What you have to do: Identify, in the records below, every line where the string "taskbar" appears, and copy each such line.

Data excerpts:
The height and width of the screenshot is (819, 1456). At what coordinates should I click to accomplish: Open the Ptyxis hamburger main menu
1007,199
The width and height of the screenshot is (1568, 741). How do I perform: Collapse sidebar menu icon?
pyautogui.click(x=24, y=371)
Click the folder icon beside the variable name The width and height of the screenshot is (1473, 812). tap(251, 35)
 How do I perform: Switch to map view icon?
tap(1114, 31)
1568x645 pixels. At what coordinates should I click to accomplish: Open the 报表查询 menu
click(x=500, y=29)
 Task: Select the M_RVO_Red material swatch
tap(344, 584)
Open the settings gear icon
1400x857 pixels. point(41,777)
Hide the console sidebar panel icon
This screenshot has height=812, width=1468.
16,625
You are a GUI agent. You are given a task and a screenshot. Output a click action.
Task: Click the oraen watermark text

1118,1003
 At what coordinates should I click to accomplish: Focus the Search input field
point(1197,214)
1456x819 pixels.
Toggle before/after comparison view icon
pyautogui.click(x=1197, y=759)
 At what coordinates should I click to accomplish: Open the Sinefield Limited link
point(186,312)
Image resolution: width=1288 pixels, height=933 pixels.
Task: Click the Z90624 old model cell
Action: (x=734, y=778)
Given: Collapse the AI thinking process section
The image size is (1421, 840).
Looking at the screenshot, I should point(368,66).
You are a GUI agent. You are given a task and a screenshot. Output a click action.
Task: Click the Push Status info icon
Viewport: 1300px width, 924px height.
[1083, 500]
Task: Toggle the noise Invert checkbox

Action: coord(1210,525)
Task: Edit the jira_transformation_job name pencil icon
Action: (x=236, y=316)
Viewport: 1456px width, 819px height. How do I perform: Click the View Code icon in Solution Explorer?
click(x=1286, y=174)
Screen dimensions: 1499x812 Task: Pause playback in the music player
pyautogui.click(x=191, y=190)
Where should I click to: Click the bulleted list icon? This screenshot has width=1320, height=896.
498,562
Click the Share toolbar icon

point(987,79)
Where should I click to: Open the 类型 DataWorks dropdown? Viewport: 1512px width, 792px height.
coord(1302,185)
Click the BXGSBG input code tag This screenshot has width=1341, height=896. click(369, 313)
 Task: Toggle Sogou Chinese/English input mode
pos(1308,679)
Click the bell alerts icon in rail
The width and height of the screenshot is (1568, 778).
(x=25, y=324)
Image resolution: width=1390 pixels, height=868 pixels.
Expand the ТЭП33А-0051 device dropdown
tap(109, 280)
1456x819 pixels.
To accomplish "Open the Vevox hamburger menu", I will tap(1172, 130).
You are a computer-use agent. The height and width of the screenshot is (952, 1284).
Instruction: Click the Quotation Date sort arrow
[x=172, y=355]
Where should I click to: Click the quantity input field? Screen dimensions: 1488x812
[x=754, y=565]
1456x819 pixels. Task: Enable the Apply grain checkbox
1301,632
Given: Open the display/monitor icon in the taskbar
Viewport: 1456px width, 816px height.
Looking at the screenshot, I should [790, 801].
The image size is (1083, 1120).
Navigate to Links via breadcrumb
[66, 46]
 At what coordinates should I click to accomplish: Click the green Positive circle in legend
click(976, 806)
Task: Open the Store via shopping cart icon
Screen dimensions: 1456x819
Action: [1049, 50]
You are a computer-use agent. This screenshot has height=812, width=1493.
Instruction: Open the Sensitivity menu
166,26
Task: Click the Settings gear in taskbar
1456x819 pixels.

Exercise response:
Given: Open the display/monitor icon in the taskbar
Task: Click the Settings gear in taskbar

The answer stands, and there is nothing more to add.